The distinction between cloud access and a physically sited India quantum computer is not merely symbolic. Indian researchers have had access to IBM’s fleet through the cloud for years, and for many workloads that is sufficient. Physical siting changes three things: latency for hybrid workflows in which classical and quantum components exchange data repeatedly, data residency for work subject to national restrictions, and the accumulation of operational expertise. Running a dilution refrigerator, maintaining calibration and diagnosing hardware faults are skills that develop through possession of a machine.
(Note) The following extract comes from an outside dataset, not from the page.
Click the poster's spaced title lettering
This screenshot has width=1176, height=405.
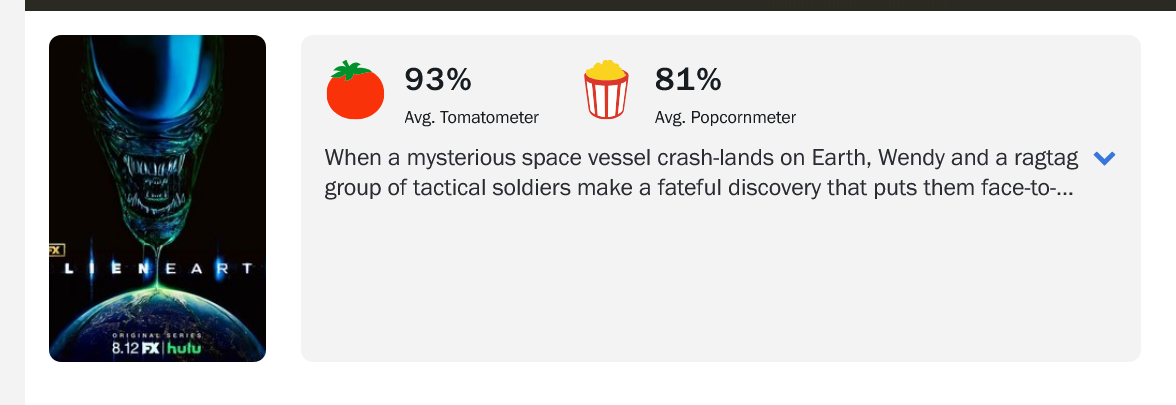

Amaravati as the location reflects Andhra Pradesh’s positioning of the city as a technology hub, and the deployment sits within India’s National Quantum Mission, which has committed substantial public funding to quantum computing, communication, sensing and materials over an eight year period. The mission’s design has emphasised building domestic capability across the stack, with the purchase of finished systems a lower priority, and a foreign built machine on Indian soil is a reasonable intermediate step: it gives researchers something to work on while indigenous hardware programmes mature.
The 156 qubit Heron processor is a generation behind IBM’s current Nighthawk, which carries 120 qubits with 218 tunable couplers and supports circuits of up to 5,000 two qubit gates. Heron remains a capable machine for algorithm development, error mitigation research and hybrid workflow construction, and it is the system IBM has deployed most widely through its Quantum System Two enclosures. For a first national installation, a proven platform is the sensible choice.
The commercial pattern is becoming clear across the sector. IQM is delivering a 150 qubit system to Finland’s LUMI AI Factory by 2027, funded by the EuroHPC Joint Undertaking with Finland, Czechia, Norway and Poland. Rigetti has contracted to supply a 108 qubit system to India’s Centre for Development of Advanced Computing. IBM is working with the US government on what would be America’s first purpose built quantum foundry, supported by a proposed $1 billion award. Governments are buying quantum hardware for reasons that combine research capacity, industrial policy and national security, and vendors with modest commercial revenue are finding their most reliable customers in public procurement.
That has implications for how the sector should be assessed. Quantum computing companies are frequently valued as technology businesses awaiting a commercial inflection. A substantial share of near term revenue is in fact government infrastructure spending, which follows different rules: slower, more political, less sensitive to the demonstration of immediate return, and more durable through market downturns. IonQ’s first quarter revenue growth of 755 per cent to $64.7 million rests significantly on US government programmes.
For India the strategic logic is consistent with its wider technology posture. The country is Anthropic’s second largest market for Claude, hosts substantial engineering capacity for every major technology firm, and has attracted large data centre commitments including $100 billion pledged by the Adani Group through 2035 for renewable powered AI infrastructure. An India quantum computer in Amaravati is a modest capital commitment beside those figures and a meaningful signal about where the country intends to be positioned when the technology becomes commercially consequential.
Delivery by September 2026 is a tight schedule for a system requiring cryogenic infrastructure, power provisioning and trained operators. IBM has installed Quantum System Two units in several countries and the process is well rehearsed, which improves the odds.